Task objective:
Copy the entries below verbatim, from the line that contains "Where should I click to: Click the Nov" through the line that contains "will [146, 477].", including both of those lines, and nothing else.

______________________________

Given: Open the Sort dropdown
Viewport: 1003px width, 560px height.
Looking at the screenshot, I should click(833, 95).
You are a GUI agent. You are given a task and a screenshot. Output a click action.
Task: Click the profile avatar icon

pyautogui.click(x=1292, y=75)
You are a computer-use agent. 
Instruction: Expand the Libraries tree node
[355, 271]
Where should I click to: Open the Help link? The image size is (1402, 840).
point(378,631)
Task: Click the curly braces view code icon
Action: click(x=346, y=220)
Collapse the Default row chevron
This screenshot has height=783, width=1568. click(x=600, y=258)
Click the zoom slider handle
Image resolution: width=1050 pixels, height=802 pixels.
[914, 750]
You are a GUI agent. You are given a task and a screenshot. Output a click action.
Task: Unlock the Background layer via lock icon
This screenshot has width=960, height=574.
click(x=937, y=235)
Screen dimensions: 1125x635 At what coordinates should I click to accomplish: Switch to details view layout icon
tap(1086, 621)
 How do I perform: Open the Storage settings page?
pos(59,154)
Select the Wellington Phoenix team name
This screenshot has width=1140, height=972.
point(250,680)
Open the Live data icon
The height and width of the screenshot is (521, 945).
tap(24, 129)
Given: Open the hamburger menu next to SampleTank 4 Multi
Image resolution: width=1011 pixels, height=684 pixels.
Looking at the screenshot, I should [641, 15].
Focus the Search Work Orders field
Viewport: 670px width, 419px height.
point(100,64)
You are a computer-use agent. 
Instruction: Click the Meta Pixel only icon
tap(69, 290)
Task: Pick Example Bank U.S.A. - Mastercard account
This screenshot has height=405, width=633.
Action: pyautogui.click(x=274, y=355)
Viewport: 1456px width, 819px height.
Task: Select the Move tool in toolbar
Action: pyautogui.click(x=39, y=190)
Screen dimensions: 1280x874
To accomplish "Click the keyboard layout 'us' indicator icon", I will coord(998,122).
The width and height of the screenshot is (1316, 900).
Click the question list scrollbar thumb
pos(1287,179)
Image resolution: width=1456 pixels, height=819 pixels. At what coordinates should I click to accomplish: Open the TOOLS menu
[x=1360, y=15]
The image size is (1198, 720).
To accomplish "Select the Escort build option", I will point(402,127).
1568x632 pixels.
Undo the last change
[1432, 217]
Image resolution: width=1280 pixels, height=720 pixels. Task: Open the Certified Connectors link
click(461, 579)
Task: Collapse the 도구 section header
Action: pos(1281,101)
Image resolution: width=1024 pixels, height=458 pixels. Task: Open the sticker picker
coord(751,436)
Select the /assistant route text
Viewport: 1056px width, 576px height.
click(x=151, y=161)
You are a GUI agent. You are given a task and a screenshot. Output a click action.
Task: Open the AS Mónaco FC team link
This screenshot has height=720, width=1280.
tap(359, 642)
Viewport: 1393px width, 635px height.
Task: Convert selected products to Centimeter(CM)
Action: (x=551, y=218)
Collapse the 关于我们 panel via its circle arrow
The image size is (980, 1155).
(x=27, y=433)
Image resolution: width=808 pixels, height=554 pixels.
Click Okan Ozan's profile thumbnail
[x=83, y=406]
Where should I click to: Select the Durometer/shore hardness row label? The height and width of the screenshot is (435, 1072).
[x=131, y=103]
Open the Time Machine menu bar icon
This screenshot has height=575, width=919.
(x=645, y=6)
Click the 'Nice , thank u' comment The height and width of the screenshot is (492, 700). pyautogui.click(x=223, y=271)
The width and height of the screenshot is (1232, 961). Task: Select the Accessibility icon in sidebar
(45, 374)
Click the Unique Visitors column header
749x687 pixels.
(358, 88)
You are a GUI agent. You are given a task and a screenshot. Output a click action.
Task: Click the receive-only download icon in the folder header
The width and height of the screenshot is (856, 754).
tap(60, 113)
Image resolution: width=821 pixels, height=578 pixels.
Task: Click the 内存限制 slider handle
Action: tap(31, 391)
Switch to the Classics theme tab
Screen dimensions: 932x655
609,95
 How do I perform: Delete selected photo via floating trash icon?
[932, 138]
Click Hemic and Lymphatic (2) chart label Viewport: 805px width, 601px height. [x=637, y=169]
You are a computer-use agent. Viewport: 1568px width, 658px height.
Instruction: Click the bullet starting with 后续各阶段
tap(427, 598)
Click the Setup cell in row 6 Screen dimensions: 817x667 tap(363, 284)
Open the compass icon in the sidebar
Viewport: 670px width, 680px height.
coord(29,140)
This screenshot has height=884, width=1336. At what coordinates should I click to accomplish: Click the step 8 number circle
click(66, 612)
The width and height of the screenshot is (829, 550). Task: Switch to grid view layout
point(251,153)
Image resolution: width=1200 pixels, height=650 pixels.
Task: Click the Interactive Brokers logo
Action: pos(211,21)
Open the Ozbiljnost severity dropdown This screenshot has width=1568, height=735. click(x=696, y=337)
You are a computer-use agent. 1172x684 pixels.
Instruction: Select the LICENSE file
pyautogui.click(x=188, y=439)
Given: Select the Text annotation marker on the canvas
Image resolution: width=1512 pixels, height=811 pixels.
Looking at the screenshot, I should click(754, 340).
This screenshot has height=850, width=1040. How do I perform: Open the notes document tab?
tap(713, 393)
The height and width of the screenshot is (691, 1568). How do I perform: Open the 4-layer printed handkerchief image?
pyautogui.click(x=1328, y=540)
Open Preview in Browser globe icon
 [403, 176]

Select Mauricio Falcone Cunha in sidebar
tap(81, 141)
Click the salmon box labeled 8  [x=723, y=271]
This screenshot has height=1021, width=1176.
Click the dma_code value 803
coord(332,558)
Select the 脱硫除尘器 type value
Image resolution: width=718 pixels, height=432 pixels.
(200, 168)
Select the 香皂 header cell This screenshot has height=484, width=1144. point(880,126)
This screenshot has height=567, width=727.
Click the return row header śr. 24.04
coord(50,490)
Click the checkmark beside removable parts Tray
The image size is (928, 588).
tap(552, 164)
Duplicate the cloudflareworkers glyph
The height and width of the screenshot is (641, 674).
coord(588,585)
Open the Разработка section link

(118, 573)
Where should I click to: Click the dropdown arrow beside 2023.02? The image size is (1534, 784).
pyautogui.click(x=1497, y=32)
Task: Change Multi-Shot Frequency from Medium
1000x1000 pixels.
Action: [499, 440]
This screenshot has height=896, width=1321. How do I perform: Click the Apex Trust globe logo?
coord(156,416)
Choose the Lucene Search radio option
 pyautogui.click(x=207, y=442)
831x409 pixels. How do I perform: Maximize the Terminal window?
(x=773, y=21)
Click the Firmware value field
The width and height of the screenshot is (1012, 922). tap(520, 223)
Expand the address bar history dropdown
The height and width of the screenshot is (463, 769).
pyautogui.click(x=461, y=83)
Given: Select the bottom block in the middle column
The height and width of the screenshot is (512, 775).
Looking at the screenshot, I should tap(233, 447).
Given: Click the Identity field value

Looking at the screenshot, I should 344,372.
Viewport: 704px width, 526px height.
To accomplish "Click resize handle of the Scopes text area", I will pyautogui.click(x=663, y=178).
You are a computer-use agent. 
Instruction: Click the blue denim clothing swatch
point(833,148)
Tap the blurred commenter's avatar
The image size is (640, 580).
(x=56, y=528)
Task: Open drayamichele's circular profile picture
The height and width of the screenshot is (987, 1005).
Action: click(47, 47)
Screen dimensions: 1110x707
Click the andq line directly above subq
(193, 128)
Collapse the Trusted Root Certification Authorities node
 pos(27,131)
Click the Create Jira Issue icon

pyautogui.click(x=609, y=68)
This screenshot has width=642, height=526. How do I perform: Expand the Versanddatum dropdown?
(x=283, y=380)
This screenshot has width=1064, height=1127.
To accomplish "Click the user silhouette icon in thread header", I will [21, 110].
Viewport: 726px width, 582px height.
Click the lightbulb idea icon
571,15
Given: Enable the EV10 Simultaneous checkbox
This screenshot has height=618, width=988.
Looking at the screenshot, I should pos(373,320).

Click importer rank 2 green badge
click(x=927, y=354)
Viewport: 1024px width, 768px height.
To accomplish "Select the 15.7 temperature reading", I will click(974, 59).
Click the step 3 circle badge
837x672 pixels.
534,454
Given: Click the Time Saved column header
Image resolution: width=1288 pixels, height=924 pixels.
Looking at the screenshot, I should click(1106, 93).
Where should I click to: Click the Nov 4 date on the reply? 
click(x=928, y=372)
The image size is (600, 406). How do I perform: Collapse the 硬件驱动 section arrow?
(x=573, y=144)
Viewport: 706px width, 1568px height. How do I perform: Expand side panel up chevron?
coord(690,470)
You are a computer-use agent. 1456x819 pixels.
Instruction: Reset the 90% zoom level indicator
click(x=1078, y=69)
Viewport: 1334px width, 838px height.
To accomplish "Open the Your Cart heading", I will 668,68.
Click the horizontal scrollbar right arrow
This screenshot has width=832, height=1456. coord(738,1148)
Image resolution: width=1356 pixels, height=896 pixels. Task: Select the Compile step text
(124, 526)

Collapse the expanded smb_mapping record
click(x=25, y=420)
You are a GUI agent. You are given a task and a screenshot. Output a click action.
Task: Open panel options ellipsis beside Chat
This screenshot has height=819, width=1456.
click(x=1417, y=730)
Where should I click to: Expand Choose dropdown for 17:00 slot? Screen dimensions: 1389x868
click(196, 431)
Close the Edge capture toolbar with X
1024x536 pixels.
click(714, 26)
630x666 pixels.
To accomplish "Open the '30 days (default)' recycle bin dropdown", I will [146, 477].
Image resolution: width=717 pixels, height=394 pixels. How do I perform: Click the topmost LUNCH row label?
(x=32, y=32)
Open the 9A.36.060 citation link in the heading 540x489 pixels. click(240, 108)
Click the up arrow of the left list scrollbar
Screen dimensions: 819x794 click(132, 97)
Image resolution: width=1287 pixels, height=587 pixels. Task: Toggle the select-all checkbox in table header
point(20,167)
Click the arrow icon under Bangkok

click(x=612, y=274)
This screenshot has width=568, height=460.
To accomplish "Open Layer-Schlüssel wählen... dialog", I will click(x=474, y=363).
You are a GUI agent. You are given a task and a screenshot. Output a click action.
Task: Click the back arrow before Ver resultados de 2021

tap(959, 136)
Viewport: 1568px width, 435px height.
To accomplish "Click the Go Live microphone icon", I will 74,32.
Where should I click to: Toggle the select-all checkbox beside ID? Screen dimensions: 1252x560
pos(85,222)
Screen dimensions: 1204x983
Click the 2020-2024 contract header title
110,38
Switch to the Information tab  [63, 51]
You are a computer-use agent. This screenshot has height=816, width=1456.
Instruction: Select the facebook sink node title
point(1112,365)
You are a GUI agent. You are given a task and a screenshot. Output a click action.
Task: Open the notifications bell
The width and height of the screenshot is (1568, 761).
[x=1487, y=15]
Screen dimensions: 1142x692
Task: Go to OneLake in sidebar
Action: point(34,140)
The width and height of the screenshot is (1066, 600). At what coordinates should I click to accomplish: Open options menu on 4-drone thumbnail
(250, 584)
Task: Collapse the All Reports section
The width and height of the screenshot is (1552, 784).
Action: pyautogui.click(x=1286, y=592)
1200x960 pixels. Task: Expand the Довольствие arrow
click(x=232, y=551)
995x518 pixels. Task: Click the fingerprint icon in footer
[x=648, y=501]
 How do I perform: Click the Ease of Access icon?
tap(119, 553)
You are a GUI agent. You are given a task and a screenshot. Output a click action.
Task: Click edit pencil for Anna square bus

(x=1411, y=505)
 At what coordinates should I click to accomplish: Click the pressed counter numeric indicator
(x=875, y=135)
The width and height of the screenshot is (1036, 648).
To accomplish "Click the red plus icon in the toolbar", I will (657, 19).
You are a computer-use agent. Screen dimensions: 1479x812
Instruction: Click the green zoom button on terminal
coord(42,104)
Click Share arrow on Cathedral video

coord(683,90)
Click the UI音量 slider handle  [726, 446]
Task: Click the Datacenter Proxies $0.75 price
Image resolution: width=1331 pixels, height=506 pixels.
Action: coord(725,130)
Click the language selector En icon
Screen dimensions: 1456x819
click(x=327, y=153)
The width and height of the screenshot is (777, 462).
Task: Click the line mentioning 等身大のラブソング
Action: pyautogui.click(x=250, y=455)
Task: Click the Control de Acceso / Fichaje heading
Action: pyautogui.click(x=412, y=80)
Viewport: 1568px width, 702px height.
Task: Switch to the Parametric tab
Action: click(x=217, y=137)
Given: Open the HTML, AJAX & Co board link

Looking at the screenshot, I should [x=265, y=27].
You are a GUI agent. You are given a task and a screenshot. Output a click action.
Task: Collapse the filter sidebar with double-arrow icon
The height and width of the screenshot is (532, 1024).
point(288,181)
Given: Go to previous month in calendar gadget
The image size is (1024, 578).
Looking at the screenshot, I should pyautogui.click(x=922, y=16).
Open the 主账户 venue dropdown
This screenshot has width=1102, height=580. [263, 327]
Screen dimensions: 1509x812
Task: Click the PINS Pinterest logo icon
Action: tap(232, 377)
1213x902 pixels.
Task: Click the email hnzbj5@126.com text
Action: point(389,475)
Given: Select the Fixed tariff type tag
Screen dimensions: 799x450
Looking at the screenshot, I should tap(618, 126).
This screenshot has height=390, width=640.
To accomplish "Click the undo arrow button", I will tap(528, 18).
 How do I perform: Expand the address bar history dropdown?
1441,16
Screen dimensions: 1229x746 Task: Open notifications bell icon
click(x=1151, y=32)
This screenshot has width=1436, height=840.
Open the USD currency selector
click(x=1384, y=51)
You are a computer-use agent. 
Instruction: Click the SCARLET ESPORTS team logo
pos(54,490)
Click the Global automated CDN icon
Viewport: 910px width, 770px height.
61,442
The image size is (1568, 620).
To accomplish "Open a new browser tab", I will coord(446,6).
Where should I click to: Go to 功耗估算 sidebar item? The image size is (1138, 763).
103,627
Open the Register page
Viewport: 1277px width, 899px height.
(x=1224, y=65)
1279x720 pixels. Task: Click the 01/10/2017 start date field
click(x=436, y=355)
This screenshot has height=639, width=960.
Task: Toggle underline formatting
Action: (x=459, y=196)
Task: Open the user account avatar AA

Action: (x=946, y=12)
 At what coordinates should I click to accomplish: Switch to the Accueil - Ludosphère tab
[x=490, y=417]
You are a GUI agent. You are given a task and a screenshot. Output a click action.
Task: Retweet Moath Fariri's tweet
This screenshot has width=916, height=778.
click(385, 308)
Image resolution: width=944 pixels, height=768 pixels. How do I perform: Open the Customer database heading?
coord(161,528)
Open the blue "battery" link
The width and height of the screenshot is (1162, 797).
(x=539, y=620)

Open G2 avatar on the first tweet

______________________________

Expected answer:
Where should I click to: Click the Nov 4 date on the reply? 
click(x=928, y=372)
The image size is (600, 406). How do I perform: Collapse the 硬件驱动 section arrow?
(x=573, y=144)
Viewport: 706px width, 1568px height. How do I perform: Expand side panel up chevron?
coord(690,470)
You are a computer-use agent. 1456x819 pixels.
Instruction: Reset the 90% zoom level indicator
click(x=1078, y=69)
Viewport: 1334px width, 838px height.
To accomplish "Open the Your Cart heading", I will 668,68.
Click the horizontal scrollbar right arrow
This screenshot has width=832, height=1456. coord(738,1148)
Image resolution: width=1356 pixels, height=896 pixels. Task: Select the Compile step text
(124, 526)

Collapse the expanded smb_mapping record
click(x=25, y=420)
You are a GUI agent. You are given a task and a screenshot. Output a click action.
Task: Open panel options ellipsis beside Chat
This screenshot has height=819, width=1456.
click(x=1417, y=730)
Where should I click to: Expand Choose dropdown for 17:00 slot? Screen dimensions: 1389x868
click(196, 431)
Close the Edge capture toolbar with X
1024x536 pixels.
click(714, 26)
630x666 pixels.
To accomplish "Open the '30 days (default)' recycle bin dropdown", I will [146, 477].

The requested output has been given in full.